» Your task
Reproduce the line containing "Where should I click to: Open Fan" and every line after it through the end of the records. Include nothing else.

» Entries shown

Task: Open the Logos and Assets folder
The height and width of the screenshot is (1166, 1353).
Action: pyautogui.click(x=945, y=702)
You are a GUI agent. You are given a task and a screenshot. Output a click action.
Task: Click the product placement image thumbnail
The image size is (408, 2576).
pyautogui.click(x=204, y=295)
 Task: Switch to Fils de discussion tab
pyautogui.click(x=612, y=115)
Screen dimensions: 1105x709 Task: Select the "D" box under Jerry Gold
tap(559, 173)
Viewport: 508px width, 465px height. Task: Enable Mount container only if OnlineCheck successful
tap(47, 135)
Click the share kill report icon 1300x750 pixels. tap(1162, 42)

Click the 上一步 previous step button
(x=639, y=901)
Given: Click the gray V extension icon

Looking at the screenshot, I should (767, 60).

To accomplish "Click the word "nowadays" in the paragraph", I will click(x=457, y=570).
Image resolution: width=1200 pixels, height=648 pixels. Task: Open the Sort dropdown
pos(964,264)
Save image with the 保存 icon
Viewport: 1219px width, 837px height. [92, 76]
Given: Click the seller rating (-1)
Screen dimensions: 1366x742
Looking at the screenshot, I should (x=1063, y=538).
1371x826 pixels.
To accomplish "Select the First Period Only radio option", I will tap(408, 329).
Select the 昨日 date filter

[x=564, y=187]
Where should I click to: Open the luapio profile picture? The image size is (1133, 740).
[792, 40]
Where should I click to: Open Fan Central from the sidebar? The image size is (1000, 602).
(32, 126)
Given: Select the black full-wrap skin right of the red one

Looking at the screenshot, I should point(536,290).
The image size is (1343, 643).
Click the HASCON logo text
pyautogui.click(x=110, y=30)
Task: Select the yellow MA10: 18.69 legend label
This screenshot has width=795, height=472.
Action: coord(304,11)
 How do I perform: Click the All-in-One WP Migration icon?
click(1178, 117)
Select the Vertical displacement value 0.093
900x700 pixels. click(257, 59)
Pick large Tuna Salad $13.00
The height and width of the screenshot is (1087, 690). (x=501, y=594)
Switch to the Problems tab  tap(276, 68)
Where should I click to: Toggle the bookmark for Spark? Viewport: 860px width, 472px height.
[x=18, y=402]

» Exercise solution
Where should I click to: Open Fan Central from the sidebar? The image size is (1000, 602).
(32, 126)
Given: Select the black full-wrap skin right of the red one

Looking at the screenshot, I should point(536,290).
The image size is (1343, 643).
Click the HASCON logo text
pyautogui.click(x=110, y=30)
Task: Select the yellow MA10: 18.69 legend label
This screenshot has width=795, height=472.
Action: coord(304,11)
 How do I perform: Click the All-in-One WP Migration icon?
click(1178, 117)
Select the Vertical displacement value 0.093
900x700 pixels. click(257, 59)
Pick large Tuna Salad $13.00
The height and width of the screenshot is (1087, 690). (x=501, y=594)
Switch to the Problems tab  tap(276, 68)
Where should I click to: Toggle the bookmark for Spark? Viewport: 860px width, 472px height.
[x=18, y=402]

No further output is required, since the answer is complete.